DA councillor Geoff Walton said the party could not support what it viewed as a flawed budget process.
“Despite a formal process plan outlining political workstreams for engagement, these platforms never materialised, leaving councillors frozen out of the drafting phase.”
Walton questioned the budget’s financial assumptions and criticised the tariff increases.
“The proposed 11.1% increase in electricity tariffs far outstrips the 8.76% Eskom increase, and similar patterns are seen in water and waste collection.”
However, he said the reduction in the credit meter service charge was welcome and reflected what the DA believed had been an excessive charge since the fee was introduced.
ATM councillor Mandisa Mashiya, who abstained, said she was frustrated by the lengthy delay while councillors were being called to attend the meeting.
“I could not associate myself with those voting against the budget, but equally I could not vote with the ANC while many of its councillors opted to stay at home and did not attend the meeting.
“The fact that we also had to wait for so long for them to be called and arrive in council really annoyed me.
“So, I told myself that I was not going to be played for a political fool by anyone,” Mashiya said.
Black Business Forum president Luthando Bara said the combined impact of higher electricity, water, sewerage, property rates, fuel, transport and labour costs could make it harder for small businesses to remain profitable.
“When municipalities implement above-inflation tariff increases, many small businesses are left with only a few options, such as absorbing the costs, which reduces already thin profit margins, passing the costs on to customers, which will reduce sales, or reducing costs elsewhere, often by freezing hiring, reducing working hours, or retrenching staff,” Bara said.
Beacon Bay Ratepayers’ Association chair Scott Roebert welcomed the reduction in credit meter charges but said residents remained concerned about cable theft, illegal connections and tampering with meters.
“If strong measures were implemented in these areas, the burden wouldn’t need to be passed onto the very ratepayers who keep bailing the metro out,” Roebert said.
Border-Kei Chamber of Business chief executive Lizelle Maurice said businesses were disappointed they had not been consulted.
“We would have told them business is already stretched. The economy is tight. The cost of doing business has increased.
“They should have reduced rates or given some incentive to bring relief.”

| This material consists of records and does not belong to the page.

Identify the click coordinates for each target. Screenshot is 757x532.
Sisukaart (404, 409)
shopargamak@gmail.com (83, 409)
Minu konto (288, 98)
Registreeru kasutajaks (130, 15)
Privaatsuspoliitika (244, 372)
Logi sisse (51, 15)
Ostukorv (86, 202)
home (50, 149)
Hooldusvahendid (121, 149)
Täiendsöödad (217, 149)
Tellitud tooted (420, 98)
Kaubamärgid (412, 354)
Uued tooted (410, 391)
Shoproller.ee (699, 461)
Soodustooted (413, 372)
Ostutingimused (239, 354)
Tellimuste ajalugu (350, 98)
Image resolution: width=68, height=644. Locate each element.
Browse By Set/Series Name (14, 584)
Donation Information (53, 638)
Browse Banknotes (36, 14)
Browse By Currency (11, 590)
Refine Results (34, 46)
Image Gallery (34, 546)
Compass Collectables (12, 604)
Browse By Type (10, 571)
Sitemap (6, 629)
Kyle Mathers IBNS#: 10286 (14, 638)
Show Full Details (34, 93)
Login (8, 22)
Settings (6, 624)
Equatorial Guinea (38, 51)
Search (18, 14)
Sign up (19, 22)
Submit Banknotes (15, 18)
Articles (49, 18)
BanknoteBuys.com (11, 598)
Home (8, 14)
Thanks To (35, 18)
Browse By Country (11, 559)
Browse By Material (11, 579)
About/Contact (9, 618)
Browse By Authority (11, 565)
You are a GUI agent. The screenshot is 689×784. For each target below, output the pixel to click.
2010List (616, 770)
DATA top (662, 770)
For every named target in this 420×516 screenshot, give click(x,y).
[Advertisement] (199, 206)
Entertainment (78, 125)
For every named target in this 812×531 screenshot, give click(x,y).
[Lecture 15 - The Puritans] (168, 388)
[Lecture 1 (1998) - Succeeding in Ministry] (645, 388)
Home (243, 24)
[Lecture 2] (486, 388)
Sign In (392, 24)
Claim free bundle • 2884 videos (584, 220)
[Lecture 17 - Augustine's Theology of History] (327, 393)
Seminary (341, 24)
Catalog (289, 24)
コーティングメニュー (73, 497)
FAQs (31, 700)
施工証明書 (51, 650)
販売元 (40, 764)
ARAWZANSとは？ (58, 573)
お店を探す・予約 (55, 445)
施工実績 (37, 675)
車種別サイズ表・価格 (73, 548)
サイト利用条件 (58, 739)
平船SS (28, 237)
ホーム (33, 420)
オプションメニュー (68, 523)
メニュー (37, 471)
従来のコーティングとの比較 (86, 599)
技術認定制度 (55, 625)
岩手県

Maurice said the metro should focus on addressing losses from theft, vandalism and mismanagement rather than imposing further increases.
The Quigney Ratepayers’ Association’s Gabi Booi said more hikes would burden residents and businesses.
“Businesses will transfer this cost to consumers.
“Unfortunately, these continued tariff increases do not translate to improved municipal services.”
The municipality was asked to respond to criticism of the scale of the tariff hikes as well as questions on the consultation process but had not done so by the time of publication.